Talvez V. não saiba que o México desenvolveu uma política global para lidar com os migrantes de diferentes partes do mundo que atravessam o nosso território a caminho da fronteira sul dos Estados Unidos. Como resultado dessa política, e de acordo com dados do Gabinete de Alfândegas e Proteção das Fronteiras (CBP) do seu país, as chegadas de imigrantes à fronteira EUA-México diminuíram 75% entre Dezembro de 2023 e Novembro de 2024. Além disso, metade das pessoas que chegam ao seu país, fazem-no duma forma legal ao abrigo do programa CBP One dos EUA. Por estas razões, as anteriores caravanas de imigrantes já não chegam mais à vossa fronteira.

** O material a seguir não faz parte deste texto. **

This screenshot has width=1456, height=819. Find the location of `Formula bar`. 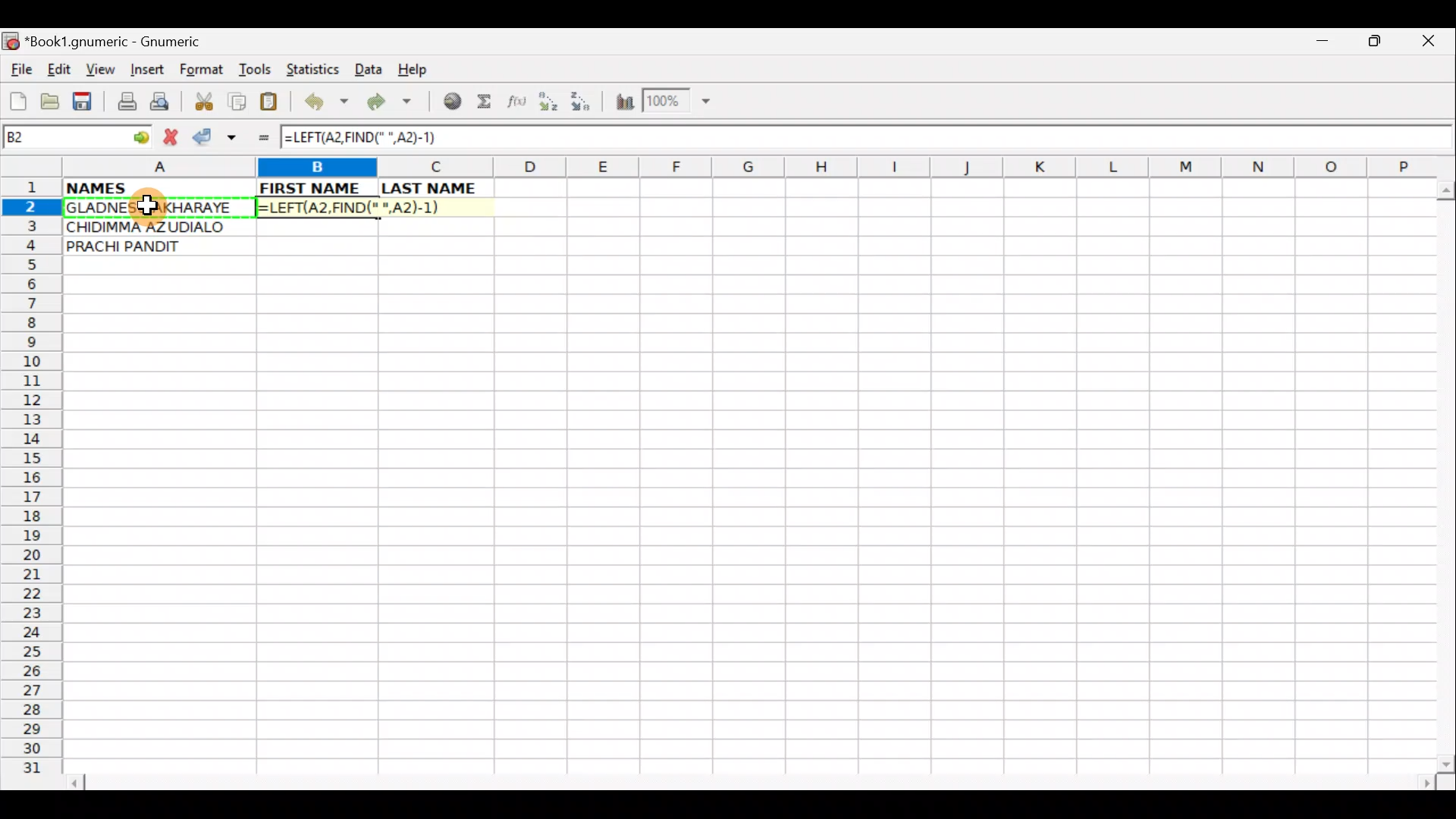

Formula bar is located at coordinates (946, 138).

Apesar disso, é evidente que temos de trabalhar em conjunto para criar um novo modelo de mobilidade laboral, um modelo que é necessário para o vosso país, bem como para abordar as causas profundas que obrigam as famílias a abandonar as suas casas por necessidade. Se, mesmo que apenas uma pequena percentagem do dinheiro que os EUA gastam com as guerras fosse gasta na construção da paz e na promoção do desenvolvimento, isso chegaria para poder acudir às causas subjacentes à mobilidade humana.
Por outro lado, e por razões humanitárias, o México tem manifestado constantemente a sua vontade de ajudar a evitar a continuação da epidemia de fentanil nos Estados Unidos. Trata-se, afinal, de um problema de saúde pública e de consumo na sua sociedade. Até agora, só neste ano, as forças armadas e os procuradores mexicanos apreenderam toneladas de vários tipos de drogas, 10.340 armas de fogo, e detiveram 15.640 pessoas por atos de violência relacionados com o tráfego de estupefacientes.
Além disso, o Congresso mexicano está à beira de aprovar uma reforma constitucional que classifica a produção, a distribuição e a comercialização de fentanil e doutras drogas sintéticas como um crime grave e não caucionável. No entanto, é do conhecimento público que os recursos químicos utilizados para produzir esta e outras drogas sintéticas estão a entrar ilegalmente no Canadá, nos Estados Unidos e no México a partir de países asiáticos. Este facto sublinha a necessidade urgente de uma cooperação ao nível internacional.
O Sr. Presidente deverá também estar consciente do tráfico ilegal de armas de fogo para o meu país a partir dos Estados Unidos. 70% das armas ilegais apreendidas a criminosos no México, provêm do vosso país. Nós não produzimos essas armas, nem consumimos drogas sintéticas. Tragicamente, no entanto, é no nosso país que se perdem vidas pela violência para satisfazer a procura de drogas no vosso país.
Presidente Trump, a migração e o consumo de drogas nos Estados Unidos não podem ser resolvidos com ameaças ou tarifas alfandegárias. O que é necessário, é a cooperação e a compreensão mútua para enfrentar estes importantes desafios.
Para cada tarifa alfandegária que seja aumentada, haverá sempre uma resposta no sentido contrário, até ao ponto de irmos colocar em risco as nossas empresas comuns. Sim, comuns. Por exemplo, entre os principais exportadores mexicanos para os Estados Unidos contam-se a General Motors, a Stellantis e a Ford Motor Company, que vieram para o México há 80 anos. Porquê impor-lhes uma tarifa alfandegária que os colocaria em risco? Uma tal medida seria inaceitável e conduziria à inflação e à perda de postos de trabalho, tanto nos Estados Unidos como no México.
Estou convencida de que a força económica da América do Norte reside na manutenção da nossa parceria comercial. Isto permite-nos continuar a ser competitivos em relação a outros blocos económicos. É por esta razão que acredito que o diálogo é o melhor caminho para o entendimento, a paz e a prosperidade das nossas nações. Espero que as nossas equipas se possam encontrar muito em breve para continuarmos a construir soluções conjuntas.”